Collection entries
*** Begin section ***

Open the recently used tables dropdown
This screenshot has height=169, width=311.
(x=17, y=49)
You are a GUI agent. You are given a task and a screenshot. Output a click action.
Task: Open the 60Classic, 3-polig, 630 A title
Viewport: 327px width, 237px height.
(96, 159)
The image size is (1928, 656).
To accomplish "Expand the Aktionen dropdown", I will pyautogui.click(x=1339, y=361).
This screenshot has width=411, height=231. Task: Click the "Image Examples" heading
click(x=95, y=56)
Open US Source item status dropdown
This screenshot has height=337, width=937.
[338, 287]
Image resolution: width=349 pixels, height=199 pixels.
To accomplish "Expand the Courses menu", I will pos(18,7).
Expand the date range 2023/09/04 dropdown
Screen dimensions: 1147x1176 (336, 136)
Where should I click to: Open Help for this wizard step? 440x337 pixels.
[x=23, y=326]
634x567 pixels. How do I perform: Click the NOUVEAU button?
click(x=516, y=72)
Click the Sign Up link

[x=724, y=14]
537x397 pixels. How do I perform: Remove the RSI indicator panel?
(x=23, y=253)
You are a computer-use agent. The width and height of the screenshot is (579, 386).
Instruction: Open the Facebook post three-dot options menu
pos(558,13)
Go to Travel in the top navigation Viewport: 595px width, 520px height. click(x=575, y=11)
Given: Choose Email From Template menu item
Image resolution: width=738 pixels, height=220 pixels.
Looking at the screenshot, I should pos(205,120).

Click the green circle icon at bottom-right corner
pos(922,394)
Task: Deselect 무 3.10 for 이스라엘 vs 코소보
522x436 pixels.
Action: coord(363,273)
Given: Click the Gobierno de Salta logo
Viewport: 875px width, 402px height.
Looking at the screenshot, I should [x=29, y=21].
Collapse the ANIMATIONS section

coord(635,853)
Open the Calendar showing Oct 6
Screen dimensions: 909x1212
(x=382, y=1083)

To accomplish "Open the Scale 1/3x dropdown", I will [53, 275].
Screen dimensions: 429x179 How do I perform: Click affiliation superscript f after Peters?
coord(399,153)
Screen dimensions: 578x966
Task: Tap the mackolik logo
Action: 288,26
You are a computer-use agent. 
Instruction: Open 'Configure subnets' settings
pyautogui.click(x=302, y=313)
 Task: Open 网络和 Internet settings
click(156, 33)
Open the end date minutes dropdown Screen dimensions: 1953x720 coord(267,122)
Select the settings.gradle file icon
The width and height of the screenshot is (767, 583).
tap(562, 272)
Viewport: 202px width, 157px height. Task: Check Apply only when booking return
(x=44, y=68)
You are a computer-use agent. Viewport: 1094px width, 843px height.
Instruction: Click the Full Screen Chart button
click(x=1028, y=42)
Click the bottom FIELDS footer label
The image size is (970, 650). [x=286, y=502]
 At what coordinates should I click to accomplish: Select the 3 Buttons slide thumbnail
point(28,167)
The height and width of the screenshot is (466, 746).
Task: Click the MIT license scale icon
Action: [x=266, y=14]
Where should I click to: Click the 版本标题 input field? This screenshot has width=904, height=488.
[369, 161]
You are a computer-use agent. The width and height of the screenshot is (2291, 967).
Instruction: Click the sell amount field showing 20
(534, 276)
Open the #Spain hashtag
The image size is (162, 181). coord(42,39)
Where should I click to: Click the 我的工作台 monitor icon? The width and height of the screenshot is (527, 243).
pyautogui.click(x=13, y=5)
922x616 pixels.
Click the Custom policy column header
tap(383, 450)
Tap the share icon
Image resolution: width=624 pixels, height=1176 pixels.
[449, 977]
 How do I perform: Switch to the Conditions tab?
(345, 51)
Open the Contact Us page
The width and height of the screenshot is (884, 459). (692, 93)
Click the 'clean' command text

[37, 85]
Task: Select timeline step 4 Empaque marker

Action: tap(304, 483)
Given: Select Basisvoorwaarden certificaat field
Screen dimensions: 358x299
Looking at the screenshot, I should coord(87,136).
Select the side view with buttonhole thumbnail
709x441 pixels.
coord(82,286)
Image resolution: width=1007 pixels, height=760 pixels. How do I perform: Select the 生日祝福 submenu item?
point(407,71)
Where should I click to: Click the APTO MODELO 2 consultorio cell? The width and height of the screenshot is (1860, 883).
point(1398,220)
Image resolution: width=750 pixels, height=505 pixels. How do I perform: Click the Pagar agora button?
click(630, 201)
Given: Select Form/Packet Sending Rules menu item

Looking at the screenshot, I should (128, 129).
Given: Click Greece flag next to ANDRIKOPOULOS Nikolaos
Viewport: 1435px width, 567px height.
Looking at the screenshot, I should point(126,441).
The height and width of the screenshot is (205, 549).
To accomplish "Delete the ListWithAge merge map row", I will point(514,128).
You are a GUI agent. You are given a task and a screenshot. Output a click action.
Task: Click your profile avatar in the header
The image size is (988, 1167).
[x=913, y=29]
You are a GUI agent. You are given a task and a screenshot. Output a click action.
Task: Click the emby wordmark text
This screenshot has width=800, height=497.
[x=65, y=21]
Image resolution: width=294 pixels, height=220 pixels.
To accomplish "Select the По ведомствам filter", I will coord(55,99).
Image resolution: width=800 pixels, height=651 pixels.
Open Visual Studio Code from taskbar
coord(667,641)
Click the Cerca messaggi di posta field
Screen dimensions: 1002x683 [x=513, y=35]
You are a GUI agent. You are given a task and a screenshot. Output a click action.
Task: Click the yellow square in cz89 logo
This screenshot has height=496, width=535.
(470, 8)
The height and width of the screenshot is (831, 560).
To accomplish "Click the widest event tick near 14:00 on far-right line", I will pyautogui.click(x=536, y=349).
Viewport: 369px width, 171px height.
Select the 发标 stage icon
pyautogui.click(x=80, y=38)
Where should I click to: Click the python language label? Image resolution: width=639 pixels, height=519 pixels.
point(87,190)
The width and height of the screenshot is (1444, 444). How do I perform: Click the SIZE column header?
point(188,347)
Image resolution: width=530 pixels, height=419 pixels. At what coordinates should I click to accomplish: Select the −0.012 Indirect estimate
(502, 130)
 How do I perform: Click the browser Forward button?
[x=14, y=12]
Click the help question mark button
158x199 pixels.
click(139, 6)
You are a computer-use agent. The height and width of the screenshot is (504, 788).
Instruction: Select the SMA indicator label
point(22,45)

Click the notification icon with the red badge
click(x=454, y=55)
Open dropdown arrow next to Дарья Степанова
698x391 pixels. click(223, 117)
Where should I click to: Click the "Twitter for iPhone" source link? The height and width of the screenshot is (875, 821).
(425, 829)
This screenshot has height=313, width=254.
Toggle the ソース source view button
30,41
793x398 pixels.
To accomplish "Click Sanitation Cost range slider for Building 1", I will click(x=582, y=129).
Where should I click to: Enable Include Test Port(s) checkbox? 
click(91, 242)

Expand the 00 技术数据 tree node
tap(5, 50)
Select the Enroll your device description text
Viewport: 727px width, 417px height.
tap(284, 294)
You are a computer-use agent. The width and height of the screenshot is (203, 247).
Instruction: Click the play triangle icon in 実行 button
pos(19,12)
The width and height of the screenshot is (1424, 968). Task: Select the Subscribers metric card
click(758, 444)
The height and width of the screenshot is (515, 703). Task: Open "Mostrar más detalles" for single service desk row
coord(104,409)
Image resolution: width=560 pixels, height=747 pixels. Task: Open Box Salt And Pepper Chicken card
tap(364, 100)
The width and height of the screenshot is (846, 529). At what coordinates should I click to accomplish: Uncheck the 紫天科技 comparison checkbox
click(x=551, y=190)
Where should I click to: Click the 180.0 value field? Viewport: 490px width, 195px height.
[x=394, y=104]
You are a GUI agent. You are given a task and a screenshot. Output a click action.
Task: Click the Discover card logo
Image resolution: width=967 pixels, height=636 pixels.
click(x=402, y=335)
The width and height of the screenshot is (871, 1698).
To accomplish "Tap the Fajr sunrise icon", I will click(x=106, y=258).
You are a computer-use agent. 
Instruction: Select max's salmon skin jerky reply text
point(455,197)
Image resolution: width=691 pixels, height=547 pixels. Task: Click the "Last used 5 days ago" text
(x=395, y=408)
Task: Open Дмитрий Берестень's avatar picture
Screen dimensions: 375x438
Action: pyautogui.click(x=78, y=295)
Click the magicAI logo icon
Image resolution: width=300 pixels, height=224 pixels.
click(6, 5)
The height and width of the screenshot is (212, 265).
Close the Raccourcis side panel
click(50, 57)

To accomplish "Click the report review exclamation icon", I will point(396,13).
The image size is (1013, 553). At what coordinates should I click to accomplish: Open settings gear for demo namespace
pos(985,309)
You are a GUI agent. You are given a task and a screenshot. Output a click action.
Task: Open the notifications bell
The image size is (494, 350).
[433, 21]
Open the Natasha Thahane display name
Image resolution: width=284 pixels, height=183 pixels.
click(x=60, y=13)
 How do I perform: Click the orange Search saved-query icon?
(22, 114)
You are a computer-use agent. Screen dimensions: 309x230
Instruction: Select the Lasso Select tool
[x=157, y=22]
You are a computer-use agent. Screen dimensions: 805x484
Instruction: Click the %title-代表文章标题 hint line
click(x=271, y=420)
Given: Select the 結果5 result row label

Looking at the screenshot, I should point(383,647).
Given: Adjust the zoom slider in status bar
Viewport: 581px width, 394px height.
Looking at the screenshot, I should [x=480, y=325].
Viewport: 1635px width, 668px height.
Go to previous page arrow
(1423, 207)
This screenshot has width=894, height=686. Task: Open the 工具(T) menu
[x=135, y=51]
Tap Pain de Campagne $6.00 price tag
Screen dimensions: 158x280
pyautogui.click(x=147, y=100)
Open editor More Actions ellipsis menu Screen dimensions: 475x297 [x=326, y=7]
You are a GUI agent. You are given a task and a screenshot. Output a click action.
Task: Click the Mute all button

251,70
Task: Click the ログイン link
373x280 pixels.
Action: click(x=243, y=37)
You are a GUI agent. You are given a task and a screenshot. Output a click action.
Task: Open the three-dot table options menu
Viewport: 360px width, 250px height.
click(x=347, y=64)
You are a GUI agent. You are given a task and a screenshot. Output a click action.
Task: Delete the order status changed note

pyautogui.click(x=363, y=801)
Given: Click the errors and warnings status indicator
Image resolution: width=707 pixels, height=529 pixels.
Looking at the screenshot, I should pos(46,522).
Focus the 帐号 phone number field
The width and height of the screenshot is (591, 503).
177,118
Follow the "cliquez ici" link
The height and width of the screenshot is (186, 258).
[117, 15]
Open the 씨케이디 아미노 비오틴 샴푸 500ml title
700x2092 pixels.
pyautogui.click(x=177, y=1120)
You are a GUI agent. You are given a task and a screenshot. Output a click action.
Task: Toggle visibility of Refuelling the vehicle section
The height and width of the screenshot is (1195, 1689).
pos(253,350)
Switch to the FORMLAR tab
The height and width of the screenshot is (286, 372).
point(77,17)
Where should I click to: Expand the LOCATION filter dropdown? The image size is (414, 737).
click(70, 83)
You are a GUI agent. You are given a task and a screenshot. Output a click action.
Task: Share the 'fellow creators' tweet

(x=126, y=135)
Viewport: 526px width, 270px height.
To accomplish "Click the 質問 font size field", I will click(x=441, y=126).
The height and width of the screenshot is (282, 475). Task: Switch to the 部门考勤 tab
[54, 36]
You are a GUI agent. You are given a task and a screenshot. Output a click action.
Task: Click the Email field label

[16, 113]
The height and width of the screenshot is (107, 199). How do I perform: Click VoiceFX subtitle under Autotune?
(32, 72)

*** End section ***

● **What you should do**: Among the entries above, the lines between the ones containing "Where should I click to: Open" and "Go to Travel", inclusive, are to be transcribed exactly. No other line is to be given.

● **Result of the exercise**:
Where should I click to: Open Help for this wizard step? 440x337 pixels.
[x=23, y=326]
634x567 pixels. How do I perform: Click the NOUVEAU button?
click(x=516, y=72)
Click the Sign Up link

[x=724, y=14]
537x397 pixels. How do I perform: Remove the RSI indicator panel?
(x=23, y=253)
You are a computer-use agent. The width and height of the screenshot is (579, 386).
Instruction: Open the Facebook post three-dot options menu
pos(558,13)
Go to Travel in the top navigation Viewport: 595px width, 520px height. click(x=575, y=11)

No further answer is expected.